▶ [Petunjuk Latihan]:
a) Terjemahkan ke dalam bahasa Inggris kalimat dari kutipan teks tentang kegelisahan hidup manusia ini: "Gemerisik rerimbunan daun bambu membawa sayup-sayup nada pelog dan slendro dari kejauhan."
b) Teruskan kutipan teks tentang kegelisahan hidup manusia ini, dimulai sesudah kalimat terakhirnya.

▶ [Kutipan Teks]:
-=-=-

Ritme musik nampak bersemangat menggeliat telinga untuk membisikkan
sesuatu, berkelana merengkuh sesuatu, meragukan hal-hal baru yang kadang tak
kalah semunya. Jalma sedang muak melampiaskan rindu serta amarahnya pada
langit, guratan-guratan baru soal waktu kadang berjumpalitan seenaknya dibilik
bawah sadar. Gemerisik rerimbunan daun bambu membawa sayup-sayup nada pelog dan slendro dari kejauhan. Anak-anak berlarian memeluk sepi.
Pusaran angin nampak menggoncang anak-anakku, geliat pertarungan ambisi
hidup, kesehatan sosial, kemurnian akal berfikir, serta gempa-gempa doktrinasi,
menggiring mereka pada rasa bodoh, kalut serta beragam bujuk rayu pada glamor
dan ketimpangan hidup yang terus mengurai keluh dan iri atas kepemilikan harga.
Manusia terus kehilangan dirinya, terus melacur pada kepalsuan jalma
menangisinya dari kejauhan. Bagaimana tiap tatap dan pertemuan akhirnya hanya
berisi formalitas, basa basi yang akhirnya seperti nasi berjamur setahun.
Degradasi makna atas kata terus berlanjut, membuncah kemudian meledakkan isi
kepala setelah ruang-ruangnya hanya menari dan menyeret jalma pada arus masalah
tanpa tepi. Namun bukankah demikian hidup, seolah membersamai samudera adalah
kekekalan siti yang terus diinjak dan
memeluk mayat-mayat manusia. Manusia sampai kapan dan akan paripurna?
Manusia kemudian menaiki kapal-kapal yang tambal sulam kayunya, bobrok
lunasnya, dan bocor lambungnya seolah lengkaplah sudah ketidaksempurnaannya.
Lalu raksasa-raksasa membuat sendiri gerbongnya, rel aliran dan ideologinya,
menciptakan sendiri kawasan real estatenya. Kereta yang lewat memaksa pemulung
sekali lagi menjilat bekas eskrim di tempat sampah sisa dia berdiri, kekayaan
material yang jadi Tuhan baru ternyata sama sekali barang yang tak bisa teraih.
Optimisme akan merengkuh bulan kalah dengan ditutupnya tirai kereta tempat sang
nata muak dan jijik melihat kumal yang duduk disamping tempat sampah. Laju
membawa kepada impian keabadian, sementara kaum papa hanya duduk menunggu
kematian jasad yang menyempurnakan.

-=-=-

▶ [Data yang Diberikan]:
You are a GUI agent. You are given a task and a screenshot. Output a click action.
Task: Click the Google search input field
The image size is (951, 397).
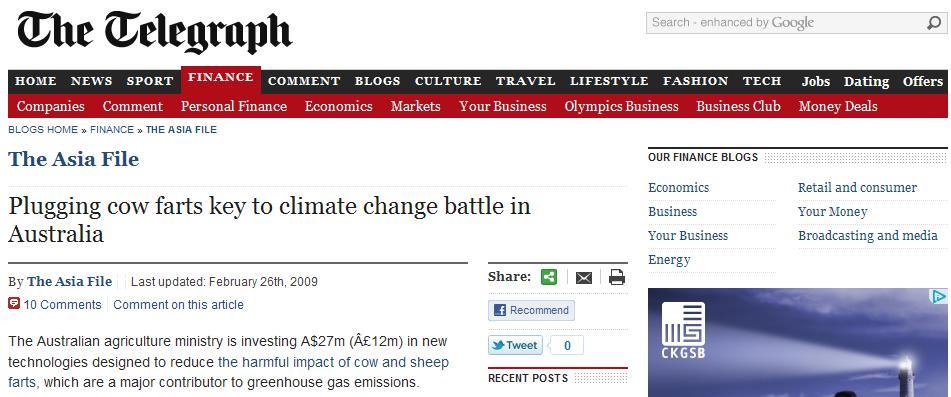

-=-=-

▶ [Jawaban Berurutan]:
a) The rustling of the dense bamboo leaves carries faint strains of pelog and slendro tones from afar.

b)
Kita lalu berbondong-bondong mencari keabadian, menghilangkan sendiri
esensi, otentisitas dan potensial energi dari manusia yang terpendam jauh yang
selama ini hanya kalah oleh jargon pendidikan. Kesataraan kesempatan dikubur
lewat lorong-lorong label, profesionalisme, serta arogansi ketidakpercayaan
sekaligus langkah preventif mereka yang mempertahankan status quo disela
ekstraksi yang terus mereka lakukan. Distraksi kaum useless ditengah Ekstraksi Manusia super.
Beragam kecerobohan akhirnya menimbulkan penyakit sesak nafas psikis, akal
selalu kalah dengan surga neraka, doktrin kemudian menjadi bagian tak
terelakkan atas pembodohan yang berjalan. Renaissance
dan abad industri membawa angin kelam bagi mereka yang duduk mengusahakan
idealnya sebuah tatanan. Jalmapun menangkapnya menjadi bagian-bagian penting
dari doktrinasi, yang akan menimbulkan kemarahan hebat bagi manusia yang telah
memujanya sebagai satu-satunya kebenaran. Gerbong terus membawa manusia pada
laju zaman.
Jalma terus menyusuri peredaran malam, menemui manusia-manusia dengan
ragam. Di edar tertentu kematian-kematian segera datang, menyusul kita yang
benar-benar lupa pada hakikat manusia sebagai manusia, sebagai ciptaan yang
terus selaras pada bumi. Ada ikan-ikan besar mati karena budaya instan yang
mengglobal, plastik yang rejeki buat kawan saya pemulung di pasar bunder atau
uang beli rokok buat teman saya yang mengumpulkan rosokan, akhirnya secara
paradoks adalah pembunuh hewan-hewan yang lahir sebelum jalma. Mengerikan dan
harus bersyukur.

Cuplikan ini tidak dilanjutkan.